| Stored records |
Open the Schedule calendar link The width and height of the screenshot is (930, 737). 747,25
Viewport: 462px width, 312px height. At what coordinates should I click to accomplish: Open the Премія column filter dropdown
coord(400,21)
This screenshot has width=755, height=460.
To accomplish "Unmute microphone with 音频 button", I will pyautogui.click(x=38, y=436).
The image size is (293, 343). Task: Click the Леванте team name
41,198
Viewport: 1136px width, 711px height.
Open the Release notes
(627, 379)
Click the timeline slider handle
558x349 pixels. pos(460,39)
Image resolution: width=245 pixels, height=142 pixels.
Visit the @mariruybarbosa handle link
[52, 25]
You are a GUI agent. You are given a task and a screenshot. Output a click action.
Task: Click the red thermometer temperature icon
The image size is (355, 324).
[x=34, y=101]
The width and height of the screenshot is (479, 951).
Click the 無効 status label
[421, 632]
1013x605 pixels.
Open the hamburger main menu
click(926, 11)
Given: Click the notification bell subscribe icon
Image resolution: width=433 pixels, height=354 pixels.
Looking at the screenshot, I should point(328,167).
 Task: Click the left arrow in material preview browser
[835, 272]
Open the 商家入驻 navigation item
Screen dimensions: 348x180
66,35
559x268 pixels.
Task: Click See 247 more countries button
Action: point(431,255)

| YOUR TASK |
Would you write out all the records exactly as they read?

| FINAL ANSWER |
Open the Schedule calendar link The width and height of the screenshot is (930, 737). 747,25
Viewport: 462px width, 312px height. At what coordinates should I click to accomplish: Open the Премія column filter dropdown
coord(400,21)
This screenshot has width=755, height=460.
To accomplish "Unmute microphone with 音频 button", I will pyautogui.click(x=38, y=436).
The image size is (293, 343). Task: Click the Леванте team name
41,198
Viewport: 1136px width, 711px height.
Open the Release notes
(627, 379)
Click the timeline slider handle
558x349 pixels. pos(460,39)
Image resolution: width=245 pixels, height=142 pixels.
Visit the @mariruybarbosa handle link
[52, 25]
You are a GUI agent. You are given a task and a screenshot. Output a click action.
Task: Click the red thermometer temperature icon
The image size is (355, 324).
[x=34, y=101]
The width and height of the screenshot is (479, 951).
Click the 無効 status label
[421, 632]
1013x605 pixels.
Open the hamburger main menu
click(926, 11)
Given: Click the notification bell subscribe icon
Image resolution: width=433 pixels, height=354 pixels.
Looking at the screenshot, I should point(328,167).
 Task: Click the left arrow in material preview browser
[835, 272]
Open the 商家入驻 navigation item
Screen dimensions: 348x180
66,35
559x268 pixels.
Task: Click See 247 more countries button
Action: point(431,255)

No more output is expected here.